Eleven years of defending Ukrainian sovereignty vis-a-vis Russia and the
outside world have forced Russians to begrudgingly realize that Ukraine is
different from Belarus. This is something Putin has understood, and he has
adopted different policies toward Ukraine. The only political forces in Ukraine
that have supported a union with Russia and Belarus are on the extreme left (the
Communists, Progressive Socialists, Slavic Unity, etc.,). No member of any
centrist political group in Ukraine, which are President Leonid Kuchma's main
support base, supports Ukraine's membership of the Russia-Belarus Union.
The reasons for these conflicting views of what kind of "union" is
to be built are to be found in Soviet nationalities policies that helped
entrench among non-Russians a twin allegiance to their republics and to the
USSR. Belarus and Ukraine were unique among the former non-Russian republics in
that they even had United Nations representations and small foreign ministries.
Russia was different.
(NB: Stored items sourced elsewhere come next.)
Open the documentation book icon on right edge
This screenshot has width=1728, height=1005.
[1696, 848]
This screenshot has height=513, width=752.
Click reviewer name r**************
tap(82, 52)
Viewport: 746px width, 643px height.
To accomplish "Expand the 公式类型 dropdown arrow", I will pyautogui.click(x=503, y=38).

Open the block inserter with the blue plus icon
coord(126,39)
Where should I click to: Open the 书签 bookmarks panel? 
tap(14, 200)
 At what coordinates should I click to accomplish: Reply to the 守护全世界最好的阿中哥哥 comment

It had no republican institutions until 1990 and Russians
therefore identified with the USSR as their "homeland," not the
Russian Soviet Federated Socialist Republic (RSFSR).
Prior to 1917, Russia did not have a developed sense of national identity
nurtured within an independent nation-state, and the blurring of Russian-Soviet
identity therefore added to an overall confused identity, particularly toward
the eastern Slavs. In contrast, Serbia had a nation-state throughout most of the
19th century and republican institutions within Yugoslavia. Some Western
scholars have therefore characterized Russian ethnic nationalism as
"weak," as seen in the lack of Russian diaspora mobilization, unlike
Serbian nationalism in Yugoslavia.
The Russian understanding of a union with Belarus and Ukraine is closer to
the tsarist view of Belarusians and Ukrainians being "Russians" who
should simply be absorbed into Russia. But to Belarusian and Ukrainian elites,
including those on the extreme left, such a proposal is worse than the policy of
sblizhenie (drawing together) that was the cornerstone of Soviet nationality
policy during the final years of the USSR.
Allegiance to their Soviet republican territory and borders is strongly
entrenched among the Belarusian and Ukrainian elites and public. Separatist
movements have been nonexistent or weak and pure Russian nationalist groups have
never been able to obtain public support in Belarus or Ukraine. In Ukraine,
Russian nationalist groups did not obtain more than 2 percent of the vote in the
1998 and 2002 elections.
In answer to Putin's referendum proposals on a merger of Belarus and Russia,
Lukashenka has ruled out any steps that would "liquidate" Belarus as a
country, even though opinion polls in both states support such a step.
Lukashenka's views on the ideal union are similar to those of the extreme left
in Ukraine; that is, a new confederal USSR where republics would enjoy more
sovereignty than in the former Soviet Union. But this is not what Putin has in
mind. Lukashenka's defense of his country's sovereignty vis-a-vis Russia and
domestic supporters of Putin's proposals is consequently making him sound
increasingly like his nationalist opponents.